Archive for December, 2011

Now, this little post may come off as snarky, but please know that it is not.

I love my family, and the topic of this post is one of the great reasons for that love.

My family, myself included, is perhaps the worst gift giving family in the world. And we don’t do it on purpose, which is what makes it so endearing to me.

I know that on several occasions I have sweated the choice of gift for my lovely bride and it has ended up something she has hated. Let me also say that we have a relationship where we can say, “Honey, I really kind of hate that gift that you sweated and cogitated over. I love you very much, but I hate that gift.” And, generally, we are okay with that.

So this year was another stellar what-were-you-thinking Christmas. Naturally, we don’t ask my family what they were thinking, we just sort of discuss it spousally.

I received from my father a “leather concealment vest.” First off, it’s a leather vest.  Second … it’s me. I put it on and my wife asked me if she could accompany me to the gay bar. Nice one. The word “concealment” in the name of the vest means that it can easily carry my 9mm Glock with up to three full magazines. Again…it’s me. I do not own a 9mm Glock, nor do I have up to three magazines, full or empty.

I’m pretty sure he purchased it off some infomercial on Fox News. He bought three: one for me, one for my legally blind brother, and one for legally blind and autistic nephew. Go Neocons! Fuck yeah!

My grandmother —Banana Grandma if you’re paying attention— gave me roll-on antiperspirant. I shit you not. It’s Avon, so I guess that’s … something. And it’s a roll-on. I didn’t even think they made that anymore. So there’s that, too.

But the best gift was for my patient and forgiving wife. My father gave her a Keurig Rotating 30 cup Storage Carousel for one of those awesome Keurig Single shot coffee makers. She looked up at me with a gleam in her eye and said, “Omen of things to come?” I looked at the boxes under the tree, turned back to her and said, “I don’t think so.”

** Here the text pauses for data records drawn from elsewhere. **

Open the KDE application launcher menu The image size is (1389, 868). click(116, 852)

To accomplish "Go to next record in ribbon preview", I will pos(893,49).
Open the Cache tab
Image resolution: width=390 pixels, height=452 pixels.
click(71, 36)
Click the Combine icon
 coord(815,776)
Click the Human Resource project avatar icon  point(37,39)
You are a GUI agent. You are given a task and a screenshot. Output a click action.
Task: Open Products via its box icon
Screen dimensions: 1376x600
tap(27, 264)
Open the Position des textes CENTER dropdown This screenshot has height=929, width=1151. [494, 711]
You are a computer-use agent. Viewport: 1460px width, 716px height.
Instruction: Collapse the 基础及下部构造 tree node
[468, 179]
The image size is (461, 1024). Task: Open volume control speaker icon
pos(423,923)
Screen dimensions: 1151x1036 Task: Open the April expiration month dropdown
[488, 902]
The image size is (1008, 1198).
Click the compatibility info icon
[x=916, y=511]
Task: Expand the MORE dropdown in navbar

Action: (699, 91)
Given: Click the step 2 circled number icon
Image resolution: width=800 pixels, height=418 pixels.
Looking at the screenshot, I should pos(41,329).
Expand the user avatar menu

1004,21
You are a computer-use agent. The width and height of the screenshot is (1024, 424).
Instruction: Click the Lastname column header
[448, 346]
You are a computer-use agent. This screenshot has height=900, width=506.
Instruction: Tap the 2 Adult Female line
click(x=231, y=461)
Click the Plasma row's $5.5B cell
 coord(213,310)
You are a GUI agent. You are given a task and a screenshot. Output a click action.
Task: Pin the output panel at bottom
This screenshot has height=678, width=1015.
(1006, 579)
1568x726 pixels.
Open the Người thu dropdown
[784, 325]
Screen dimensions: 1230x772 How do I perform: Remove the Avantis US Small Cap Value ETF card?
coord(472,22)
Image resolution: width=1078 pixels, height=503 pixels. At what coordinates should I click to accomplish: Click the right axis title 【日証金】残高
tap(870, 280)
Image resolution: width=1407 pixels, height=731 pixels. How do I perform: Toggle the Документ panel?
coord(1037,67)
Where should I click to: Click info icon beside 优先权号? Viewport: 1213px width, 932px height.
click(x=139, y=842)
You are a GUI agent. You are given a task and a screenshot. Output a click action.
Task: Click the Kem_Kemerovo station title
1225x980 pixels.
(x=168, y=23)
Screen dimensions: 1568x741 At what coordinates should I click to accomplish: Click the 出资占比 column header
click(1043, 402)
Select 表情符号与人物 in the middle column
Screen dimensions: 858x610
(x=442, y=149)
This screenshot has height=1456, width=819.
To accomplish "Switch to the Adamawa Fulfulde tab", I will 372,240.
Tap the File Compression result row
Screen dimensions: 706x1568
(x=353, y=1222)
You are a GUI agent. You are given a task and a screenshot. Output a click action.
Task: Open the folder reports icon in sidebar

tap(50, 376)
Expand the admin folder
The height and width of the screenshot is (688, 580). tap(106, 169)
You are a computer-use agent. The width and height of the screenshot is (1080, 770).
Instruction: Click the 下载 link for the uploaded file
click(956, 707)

The beauty of this is that we don’t have a Keurig single shot coffee maker. And we did not receive one for Christmas. My father thought it was a spice rack, which is also funny because my wife does not like spices, nor does she cook.

Even funnier is that he got it off her Amazon wish list…except it’s not on her Amazon wish list. Some other woman out there with the same name as my wife was oh so very close to receiving the Keurig Rotating 30 cup Storage Carousel that dancing through her Christmas Eve dreams.

Just one of the many reasons that I love my family.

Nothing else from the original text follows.